Greene Co school board slates summer projects

The Greene County Schools board of education at its April 20 meeting approved $77,000 in summer projects including $43,000 to resurface the all-weather track at Linduska Field, but put the brakes on spending $14,500 on electronic door security for the four school buildings.

The projects will be paid for with physical plant and equipment levy (PPEL) funds.

Currently, at each school all entrances except one are locked during the school day. Signs ask visitors to check in at the principal’s office. The proposal was to lock all entrances, but to install a security camera at the main entrance. Visitors would be “buzzed in” by office staff once they were viewed via the camera. Visitors would still be expected to report to the school office before going elsewhere in the building.

Superintendent Tim Christensen called the security system “a two-edged sword.” “I think that’s the direction the community wants us to go… I’ll admit I struggle with it. In terms of not being as inviting as it could be, that’s one of the challenges. But in this day and age, I also understand the need to be secure,” he said.

“I think that’s what they want, but I don’t know that this would make the buildings that much more secure,” board member Sam Harding said. “It depends how we use them.”

Harding said he has visited school buildings all over the state, many of which he had to be “buzzed” in to, and there was little attention to where he went after he entered. “We’d have to make sure we follow our procedures.”

He also told of visiting one high school with secure entrances, but when he got to the gymnasium, the doors were wide open to bring in fresh air.

Board member Mike Dennhardt was also skeptical of the plan because of the lone camera at the door. “I agree the public does want it, but I don’t think it’s going to do any good,” he said. He also asked if the offices were staffed enough to watch the camera monitor all day. Christensen added, “and is that what we want staff to do?”
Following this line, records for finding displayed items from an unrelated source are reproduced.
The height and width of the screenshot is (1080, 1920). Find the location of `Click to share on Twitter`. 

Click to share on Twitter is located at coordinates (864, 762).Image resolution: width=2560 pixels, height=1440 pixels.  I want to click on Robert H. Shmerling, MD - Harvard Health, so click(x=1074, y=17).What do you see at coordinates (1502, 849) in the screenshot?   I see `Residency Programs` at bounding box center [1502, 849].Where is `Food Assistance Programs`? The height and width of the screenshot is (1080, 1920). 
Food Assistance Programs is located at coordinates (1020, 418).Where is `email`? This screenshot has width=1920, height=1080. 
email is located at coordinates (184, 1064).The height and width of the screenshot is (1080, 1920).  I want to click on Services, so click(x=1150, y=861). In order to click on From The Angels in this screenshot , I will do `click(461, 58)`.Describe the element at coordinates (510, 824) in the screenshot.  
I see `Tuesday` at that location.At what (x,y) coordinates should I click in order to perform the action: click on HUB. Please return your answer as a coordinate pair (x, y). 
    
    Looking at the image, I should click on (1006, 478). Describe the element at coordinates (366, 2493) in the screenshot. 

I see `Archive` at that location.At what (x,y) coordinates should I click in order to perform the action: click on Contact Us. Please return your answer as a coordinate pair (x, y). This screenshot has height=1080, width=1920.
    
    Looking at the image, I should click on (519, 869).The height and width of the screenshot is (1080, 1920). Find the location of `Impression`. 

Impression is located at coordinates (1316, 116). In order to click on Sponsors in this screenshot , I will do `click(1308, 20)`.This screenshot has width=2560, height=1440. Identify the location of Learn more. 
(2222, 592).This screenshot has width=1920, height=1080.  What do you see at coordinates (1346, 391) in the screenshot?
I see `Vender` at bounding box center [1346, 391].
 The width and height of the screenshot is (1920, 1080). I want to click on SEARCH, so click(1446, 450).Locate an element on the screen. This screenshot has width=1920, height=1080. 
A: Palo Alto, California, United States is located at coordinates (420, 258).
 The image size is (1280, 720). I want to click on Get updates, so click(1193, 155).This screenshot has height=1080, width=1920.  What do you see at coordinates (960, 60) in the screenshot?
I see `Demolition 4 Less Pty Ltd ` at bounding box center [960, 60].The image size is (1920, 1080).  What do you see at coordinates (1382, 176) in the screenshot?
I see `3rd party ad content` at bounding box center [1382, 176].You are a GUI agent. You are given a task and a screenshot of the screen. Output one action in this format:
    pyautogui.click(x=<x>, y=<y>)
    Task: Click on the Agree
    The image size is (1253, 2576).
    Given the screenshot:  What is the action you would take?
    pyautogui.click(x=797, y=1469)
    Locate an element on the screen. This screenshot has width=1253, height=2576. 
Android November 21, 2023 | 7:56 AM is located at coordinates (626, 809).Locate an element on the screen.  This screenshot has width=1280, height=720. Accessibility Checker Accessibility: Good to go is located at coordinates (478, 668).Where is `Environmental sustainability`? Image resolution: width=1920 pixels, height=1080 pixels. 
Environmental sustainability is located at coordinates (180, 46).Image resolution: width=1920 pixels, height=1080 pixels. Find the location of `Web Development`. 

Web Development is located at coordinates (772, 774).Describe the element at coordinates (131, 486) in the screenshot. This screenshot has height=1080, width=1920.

According to Harding, “the cameras would make us more secure if we have procedures that work… You’re only as secure as your procedures… The cameras are an illusion of security. If we’re going to do it, we have to have some good procedures in place that we don’t violate.”

The board members agreed they want some type of security system at the schools, but they asked to see the procedures and policies that would go along with the cameras before approving the project. “I want to make sure we have a good system and we’ve thought out the problems,” Harding said.

Installing electronic door security will be on a future board agenda. The board was cautioned that delaying approval might mean the project cannot be completed this summer.

Projects the board approved, in addition to resurfacing the track, include $6,400 to replace cabling needed for technology at the elementary school, $25,000 for asbestos abatement at the administration building and the middle school, and $2,800 for air quality testing after the abatement. In March the board approved $12,780 to replace the carpet in three elementary classrooms and $27,600 to purchase a full size van.

Resurfacing of the track is needed every 7-10 years, Christensen said.